The Rule of 72 is one of the most useful mental shortcuts in personal finance. It lets you quickly estimate how long it takes for an investment to double in value-no calculator required. Simply divide 72 by your annual return rate, and you'll get the approximate number of years until your money doubles.
The formula: Years to Double = 72 ÷ Annual Rate of Return
This elegantly simple rule works because of the mathematics behind compound interest. When your returns are reinvested, you earn returns on your returns, creating exponential growth over time. The number 72 happens to be a convenient approximation that makes the mental maths easy.
Quick Reference: Doubling Times at Different Rates
Here's how different return rates translate to doubling times:
| Annual Return | Years to Double |
|---|---|
| 3% | 24 years |
| 4% | 18 years |
| 5% | 14.4 years |
| 6% | 12 years |
| 7% | 10.3 years |
| 8% | 9 years |
| 10% | 7.2 years |
| 12% | 6 years |
The relationship is inversely proportional-as your return rate doubles, the time to double your money halves.
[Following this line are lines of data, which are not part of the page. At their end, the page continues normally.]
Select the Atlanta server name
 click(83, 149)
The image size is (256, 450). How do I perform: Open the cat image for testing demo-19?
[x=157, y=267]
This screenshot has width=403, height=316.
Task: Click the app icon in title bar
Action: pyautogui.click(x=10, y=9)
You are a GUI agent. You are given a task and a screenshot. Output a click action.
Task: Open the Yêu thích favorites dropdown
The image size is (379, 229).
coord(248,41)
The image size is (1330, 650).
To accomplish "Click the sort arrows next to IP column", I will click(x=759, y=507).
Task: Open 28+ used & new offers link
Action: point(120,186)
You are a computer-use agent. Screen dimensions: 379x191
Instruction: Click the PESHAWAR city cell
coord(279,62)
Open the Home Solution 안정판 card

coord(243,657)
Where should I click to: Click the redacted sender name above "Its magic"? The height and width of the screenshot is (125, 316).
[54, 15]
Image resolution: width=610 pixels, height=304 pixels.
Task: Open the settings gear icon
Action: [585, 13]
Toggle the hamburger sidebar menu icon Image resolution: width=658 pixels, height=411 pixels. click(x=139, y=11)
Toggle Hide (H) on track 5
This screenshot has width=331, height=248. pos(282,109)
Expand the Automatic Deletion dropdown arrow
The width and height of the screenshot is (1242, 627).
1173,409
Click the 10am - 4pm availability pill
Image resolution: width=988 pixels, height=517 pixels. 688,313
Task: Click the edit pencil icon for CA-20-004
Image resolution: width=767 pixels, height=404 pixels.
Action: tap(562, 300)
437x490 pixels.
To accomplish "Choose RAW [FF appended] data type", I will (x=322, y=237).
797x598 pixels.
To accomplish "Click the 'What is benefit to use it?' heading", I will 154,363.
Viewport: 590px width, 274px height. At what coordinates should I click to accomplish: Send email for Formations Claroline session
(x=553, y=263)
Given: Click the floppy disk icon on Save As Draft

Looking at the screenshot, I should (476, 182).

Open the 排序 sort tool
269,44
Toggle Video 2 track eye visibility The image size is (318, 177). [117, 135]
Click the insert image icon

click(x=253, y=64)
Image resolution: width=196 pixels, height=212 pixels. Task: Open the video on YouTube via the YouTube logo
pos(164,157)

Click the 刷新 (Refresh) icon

Real-World Applications in New Zealand
KiwiSaver Growth Projections
KiwiSaver funds typically target different return profiles. A conservative fund might average 4% annually, while a growth fund might target 7-8% over the long term. Using the Rule of 72:
- •Conservative fund (4%): Your balance doubles in approximately 18 years
- •Balanced fund (6%): Your balance doubles in approximately 12 years
- •Growth fund (8%): Your balance doubles in approximately 9 years
If you're 30 years old with $50,000 in KiwiSaver and 35 years until retirement at 65, a growth fund averaging 8% could theoretically see your balance double nearly four times-potentially growing to around $800,000 (though actual results will vary).
Property Appreciation
New Zealand property values have historically grown at varying rates depending on location and market conditions. If we assume a long-term average of 5% capital growth:
- •A $700,000 home today could be worth approximately $1.4 million in 14-15 years
- •Over 30 years, it could theoretically double twice (reaching around $2.8 million)
Of course, property doesn't grow in a straight line-there are boom periods and flat periods-but the Rule of 72 helps with ballpark projections.
Term Deposits and Savings
With term deposit rates around 4-5% in the current environment, your savings in a term deposit would take roughly 14-18 years to double. This context helps you understand why higher-return investments (with their associated higher risks) might be necessary for long-term wealth building.
The Reverse Application: Inflation and Purchasing Power
The Rule of 72 works just as well in reverse to understand how inflation erodes your money's purchasing power. With inflation averaging 3% annually, the purchasing power of cash sitting in a drawer halves every 24 years.
This means $100,000 in cash today would only buy $50,000 worth of goods in 24 years' time. It's a powerful illustration of why keeping large amounts in low-interest savings accounts isn't necessarily "safe"-inflation is silently eating away at your wealth.
Variations: Rules of 70 and 73
The Rule of 72 isn't the only version of this shortcut:
- •Rule of 70: More accurate for lower interest rates (below 4%). Commonly used for economic growth and inflation calculations.
- •Rule of 73: More accurate for higher interest rates (above 10%).
- •Rule of 72: The happy medium, easily divisible by many common percentages (2, 3, 4, 6, 8, 9, 12), making mental arithmetic easier.
For everyday financial planning, 72 is the most practical choice.
Understanding the Limitations
While incredibly useful, the Rule of 72 has important limitations:
Applying This to Debt
The Rule of 72 also works for understanding how quickly debt grows. At 20% credit card interest, unpaid balances double in just 3.6 years. This dramatically illustrates why paying down high-interest debt should be a priority-the mathematics are working against you.
For mortgage debt, understanding this principle helps appreciate why even small rate differences matter over 25-30 years.
Making Better Financial Decisions
The Rule of 72 is a thinking tool, not a calculator replacement. Use it to:
- •Quickly compare investment options and understand the impact of different return rates
- •Grasp the long-term cost of inflation on savings
- •Understand why starting to invest early has such a powerful effect (more time for doubling periods)
- •Appreciate the importance of minimising fees (every percentage point matters)
- •Make quick assessments without needing spreadsheets
For precise planning, always use detailed calculations or speak with a financial adviser. But for building intuition about money and time, the Rule of 72 is an invaluable mental tool that everyone should have in their financial toolkit.